Feature Engineering
Let's engineer features for the candidate generation and ranking model.
We'll cover the following
To start the feature engineering process, we will first identify the main actors in the movie/show recommendation process:
- Logged-in user
- Movie/show
- Context (e.g., season, time, etc.)
Features #
Now it’s time to generate features based on these actors. The features would fall into the following categories:
- User-based features
- Context-based features
- Media-based features
- Media-user cross features
A subset of the features is shown below.
User-based features #
Let’s look at various aspects of the user that can serve as useful features for the recommendation model.
-
age
This feature will allow the model to learn the kind of content that is appropriate for different age groups and recommend media accordingly.
-
gender
The model will learn about gender-based preferences and recommend media accordingly.
-
language
This feature will record the language of the user. It may be used by the model to see if a movie is in the same language that the user speaks.
-
country
This feature will record the country of the user. Users from different geographical regions have different content preferences.

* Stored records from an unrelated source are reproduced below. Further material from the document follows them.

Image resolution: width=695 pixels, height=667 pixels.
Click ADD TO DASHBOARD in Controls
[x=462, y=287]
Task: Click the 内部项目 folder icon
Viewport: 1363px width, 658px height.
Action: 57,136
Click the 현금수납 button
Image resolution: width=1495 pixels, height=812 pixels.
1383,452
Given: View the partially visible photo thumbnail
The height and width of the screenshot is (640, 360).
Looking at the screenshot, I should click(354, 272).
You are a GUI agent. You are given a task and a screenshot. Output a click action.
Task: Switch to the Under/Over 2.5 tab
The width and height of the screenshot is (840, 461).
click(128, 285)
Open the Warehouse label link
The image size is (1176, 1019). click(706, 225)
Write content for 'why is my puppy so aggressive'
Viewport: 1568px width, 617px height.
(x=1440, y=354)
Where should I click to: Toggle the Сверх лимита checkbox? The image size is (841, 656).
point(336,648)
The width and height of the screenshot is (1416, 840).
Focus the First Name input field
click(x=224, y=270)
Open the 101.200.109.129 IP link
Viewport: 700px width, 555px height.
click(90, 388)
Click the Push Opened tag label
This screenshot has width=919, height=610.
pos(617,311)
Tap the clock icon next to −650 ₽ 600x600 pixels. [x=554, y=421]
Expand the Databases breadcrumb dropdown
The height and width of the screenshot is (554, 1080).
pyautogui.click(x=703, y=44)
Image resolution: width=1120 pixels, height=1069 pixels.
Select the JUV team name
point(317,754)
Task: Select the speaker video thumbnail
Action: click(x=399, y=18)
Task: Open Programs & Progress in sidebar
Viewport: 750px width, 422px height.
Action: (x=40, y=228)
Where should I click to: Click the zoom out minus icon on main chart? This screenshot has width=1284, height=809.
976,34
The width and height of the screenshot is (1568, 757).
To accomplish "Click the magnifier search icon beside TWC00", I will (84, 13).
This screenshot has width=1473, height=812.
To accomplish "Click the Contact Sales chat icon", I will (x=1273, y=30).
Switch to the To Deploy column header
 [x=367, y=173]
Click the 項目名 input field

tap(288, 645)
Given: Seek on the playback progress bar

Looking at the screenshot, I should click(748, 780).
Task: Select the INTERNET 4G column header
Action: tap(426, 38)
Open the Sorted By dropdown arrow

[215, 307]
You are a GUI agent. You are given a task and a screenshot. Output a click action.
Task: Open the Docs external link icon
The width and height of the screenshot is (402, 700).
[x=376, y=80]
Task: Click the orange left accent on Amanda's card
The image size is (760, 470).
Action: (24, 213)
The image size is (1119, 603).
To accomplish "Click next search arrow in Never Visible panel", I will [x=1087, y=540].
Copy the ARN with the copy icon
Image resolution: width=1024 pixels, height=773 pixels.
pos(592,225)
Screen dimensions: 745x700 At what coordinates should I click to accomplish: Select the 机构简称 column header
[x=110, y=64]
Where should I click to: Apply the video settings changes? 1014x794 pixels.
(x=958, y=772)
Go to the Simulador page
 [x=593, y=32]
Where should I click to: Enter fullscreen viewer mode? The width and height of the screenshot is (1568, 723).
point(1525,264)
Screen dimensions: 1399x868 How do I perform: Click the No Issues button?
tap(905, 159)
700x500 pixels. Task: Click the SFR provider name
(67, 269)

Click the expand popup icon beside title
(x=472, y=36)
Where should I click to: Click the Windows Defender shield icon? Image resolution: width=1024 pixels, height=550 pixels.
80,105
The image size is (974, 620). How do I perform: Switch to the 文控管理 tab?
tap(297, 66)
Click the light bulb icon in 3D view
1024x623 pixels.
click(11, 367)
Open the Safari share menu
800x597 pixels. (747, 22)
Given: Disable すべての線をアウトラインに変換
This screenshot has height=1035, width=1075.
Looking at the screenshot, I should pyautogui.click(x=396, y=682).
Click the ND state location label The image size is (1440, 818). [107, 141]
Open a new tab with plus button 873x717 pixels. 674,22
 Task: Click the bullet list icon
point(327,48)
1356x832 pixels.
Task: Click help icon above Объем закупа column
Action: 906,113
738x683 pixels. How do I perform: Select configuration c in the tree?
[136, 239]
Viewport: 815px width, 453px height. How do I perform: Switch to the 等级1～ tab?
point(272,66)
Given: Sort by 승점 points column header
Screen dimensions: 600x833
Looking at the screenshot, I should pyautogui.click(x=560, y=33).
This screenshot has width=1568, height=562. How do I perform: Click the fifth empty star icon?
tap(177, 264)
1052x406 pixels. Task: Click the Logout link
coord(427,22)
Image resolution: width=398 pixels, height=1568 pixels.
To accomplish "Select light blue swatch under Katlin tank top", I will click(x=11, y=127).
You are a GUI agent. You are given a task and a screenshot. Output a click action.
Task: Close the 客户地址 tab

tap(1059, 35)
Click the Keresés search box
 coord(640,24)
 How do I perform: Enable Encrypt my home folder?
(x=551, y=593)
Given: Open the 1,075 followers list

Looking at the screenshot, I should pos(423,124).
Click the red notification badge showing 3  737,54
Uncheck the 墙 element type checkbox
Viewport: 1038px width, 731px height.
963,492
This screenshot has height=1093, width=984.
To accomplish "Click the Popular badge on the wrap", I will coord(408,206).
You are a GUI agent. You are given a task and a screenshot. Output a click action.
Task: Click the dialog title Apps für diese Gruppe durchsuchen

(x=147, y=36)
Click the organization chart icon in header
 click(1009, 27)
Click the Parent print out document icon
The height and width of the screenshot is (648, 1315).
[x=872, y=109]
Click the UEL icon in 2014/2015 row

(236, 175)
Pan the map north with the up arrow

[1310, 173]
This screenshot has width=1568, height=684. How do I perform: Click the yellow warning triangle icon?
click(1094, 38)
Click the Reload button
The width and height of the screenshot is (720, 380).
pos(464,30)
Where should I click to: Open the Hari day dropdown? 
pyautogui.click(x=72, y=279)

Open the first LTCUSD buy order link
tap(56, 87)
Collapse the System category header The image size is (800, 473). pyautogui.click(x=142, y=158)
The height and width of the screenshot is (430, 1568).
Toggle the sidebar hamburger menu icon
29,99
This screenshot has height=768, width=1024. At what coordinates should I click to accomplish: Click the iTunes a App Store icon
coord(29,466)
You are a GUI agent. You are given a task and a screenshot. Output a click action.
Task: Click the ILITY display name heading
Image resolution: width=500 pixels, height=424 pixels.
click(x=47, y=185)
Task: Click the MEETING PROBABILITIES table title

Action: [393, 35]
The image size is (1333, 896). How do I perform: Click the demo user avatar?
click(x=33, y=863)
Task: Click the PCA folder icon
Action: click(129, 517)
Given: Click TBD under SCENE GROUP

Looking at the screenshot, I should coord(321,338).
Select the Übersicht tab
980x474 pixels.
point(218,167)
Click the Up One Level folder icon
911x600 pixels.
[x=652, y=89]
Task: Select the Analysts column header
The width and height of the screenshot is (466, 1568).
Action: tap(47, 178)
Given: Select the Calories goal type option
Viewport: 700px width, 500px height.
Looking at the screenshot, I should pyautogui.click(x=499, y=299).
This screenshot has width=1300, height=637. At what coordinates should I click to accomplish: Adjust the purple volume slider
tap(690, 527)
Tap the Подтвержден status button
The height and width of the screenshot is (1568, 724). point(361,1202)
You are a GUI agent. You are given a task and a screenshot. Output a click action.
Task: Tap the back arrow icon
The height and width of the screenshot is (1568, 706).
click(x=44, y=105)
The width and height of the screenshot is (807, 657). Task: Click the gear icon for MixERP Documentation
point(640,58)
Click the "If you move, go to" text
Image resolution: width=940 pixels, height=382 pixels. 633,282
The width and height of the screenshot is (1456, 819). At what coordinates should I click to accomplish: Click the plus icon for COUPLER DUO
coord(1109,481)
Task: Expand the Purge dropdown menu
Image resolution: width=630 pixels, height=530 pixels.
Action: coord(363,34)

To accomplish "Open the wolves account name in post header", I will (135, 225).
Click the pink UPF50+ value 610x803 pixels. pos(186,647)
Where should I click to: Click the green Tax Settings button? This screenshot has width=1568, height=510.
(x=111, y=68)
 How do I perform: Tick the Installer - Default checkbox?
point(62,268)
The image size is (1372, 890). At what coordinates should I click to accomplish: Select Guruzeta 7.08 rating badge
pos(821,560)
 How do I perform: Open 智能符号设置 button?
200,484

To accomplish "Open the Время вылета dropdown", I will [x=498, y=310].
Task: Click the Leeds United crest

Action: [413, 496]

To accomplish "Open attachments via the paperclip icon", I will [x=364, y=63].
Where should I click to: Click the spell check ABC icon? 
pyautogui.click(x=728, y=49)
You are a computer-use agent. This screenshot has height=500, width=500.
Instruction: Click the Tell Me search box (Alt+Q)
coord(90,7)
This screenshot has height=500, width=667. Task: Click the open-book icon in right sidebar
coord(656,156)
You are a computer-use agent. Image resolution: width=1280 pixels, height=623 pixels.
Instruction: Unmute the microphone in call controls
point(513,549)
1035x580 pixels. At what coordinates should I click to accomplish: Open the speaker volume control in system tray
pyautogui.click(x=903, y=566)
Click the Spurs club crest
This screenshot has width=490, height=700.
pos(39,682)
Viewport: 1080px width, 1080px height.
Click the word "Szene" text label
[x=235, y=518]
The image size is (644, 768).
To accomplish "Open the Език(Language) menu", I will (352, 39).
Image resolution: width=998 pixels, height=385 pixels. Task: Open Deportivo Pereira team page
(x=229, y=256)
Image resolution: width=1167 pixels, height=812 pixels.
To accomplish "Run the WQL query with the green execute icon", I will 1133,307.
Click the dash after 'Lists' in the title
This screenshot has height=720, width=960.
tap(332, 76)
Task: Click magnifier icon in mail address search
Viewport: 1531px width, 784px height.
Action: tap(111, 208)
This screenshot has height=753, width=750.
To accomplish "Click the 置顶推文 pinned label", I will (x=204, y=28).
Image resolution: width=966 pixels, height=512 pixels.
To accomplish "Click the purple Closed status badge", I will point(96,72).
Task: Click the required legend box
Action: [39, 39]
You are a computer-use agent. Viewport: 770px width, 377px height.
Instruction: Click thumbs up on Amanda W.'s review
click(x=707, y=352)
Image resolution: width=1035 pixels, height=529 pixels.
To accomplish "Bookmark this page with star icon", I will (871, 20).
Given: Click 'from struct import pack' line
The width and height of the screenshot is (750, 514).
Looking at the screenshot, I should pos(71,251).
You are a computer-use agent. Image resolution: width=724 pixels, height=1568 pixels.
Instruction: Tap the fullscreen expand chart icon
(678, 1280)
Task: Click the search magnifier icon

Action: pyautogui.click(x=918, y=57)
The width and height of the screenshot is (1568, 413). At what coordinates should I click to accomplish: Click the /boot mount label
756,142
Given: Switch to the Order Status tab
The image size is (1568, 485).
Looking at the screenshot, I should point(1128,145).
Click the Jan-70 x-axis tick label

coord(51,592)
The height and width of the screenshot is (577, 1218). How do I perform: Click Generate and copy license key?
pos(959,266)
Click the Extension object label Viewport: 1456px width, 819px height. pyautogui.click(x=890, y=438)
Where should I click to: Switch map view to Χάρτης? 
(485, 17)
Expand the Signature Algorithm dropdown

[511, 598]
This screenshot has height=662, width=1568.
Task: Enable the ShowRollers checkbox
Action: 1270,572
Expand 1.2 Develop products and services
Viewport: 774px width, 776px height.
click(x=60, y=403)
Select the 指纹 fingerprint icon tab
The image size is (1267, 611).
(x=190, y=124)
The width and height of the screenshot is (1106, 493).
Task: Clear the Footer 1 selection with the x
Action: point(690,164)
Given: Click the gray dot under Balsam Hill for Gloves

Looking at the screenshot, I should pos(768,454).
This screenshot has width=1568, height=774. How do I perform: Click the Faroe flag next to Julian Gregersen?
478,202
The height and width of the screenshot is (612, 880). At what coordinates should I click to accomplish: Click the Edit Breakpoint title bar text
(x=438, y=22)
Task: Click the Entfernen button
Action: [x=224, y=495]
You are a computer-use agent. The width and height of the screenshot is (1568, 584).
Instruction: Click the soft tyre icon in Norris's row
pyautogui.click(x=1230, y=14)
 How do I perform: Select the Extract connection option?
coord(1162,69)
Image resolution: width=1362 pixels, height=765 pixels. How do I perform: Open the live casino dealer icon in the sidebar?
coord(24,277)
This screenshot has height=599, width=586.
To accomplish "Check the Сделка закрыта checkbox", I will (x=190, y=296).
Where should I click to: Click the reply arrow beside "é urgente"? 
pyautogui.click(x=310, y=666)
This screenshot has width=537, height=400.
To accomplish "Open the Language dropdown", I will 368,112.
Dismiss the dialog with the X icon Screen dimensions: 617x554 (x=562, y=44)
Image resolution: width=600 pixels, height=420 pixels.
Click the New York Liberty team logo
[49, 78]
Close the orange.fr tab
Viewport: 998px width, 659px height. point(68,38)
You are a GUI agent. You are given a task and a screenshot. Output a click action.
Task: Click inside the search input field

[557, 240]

This feature can help the model learn geographic preferences and tune recommendations accordingly.
-
average_session_time
This feature (user’s average session time) can tell whether the user likes to watch lengthy or short movies/shows.
-
last_genre_watched
The genre of the last movie that a user has watched may serve as a hint for what they might like to watch next. For example, the model may discover a pattern that a user likes to watch thrillers or romantic movies.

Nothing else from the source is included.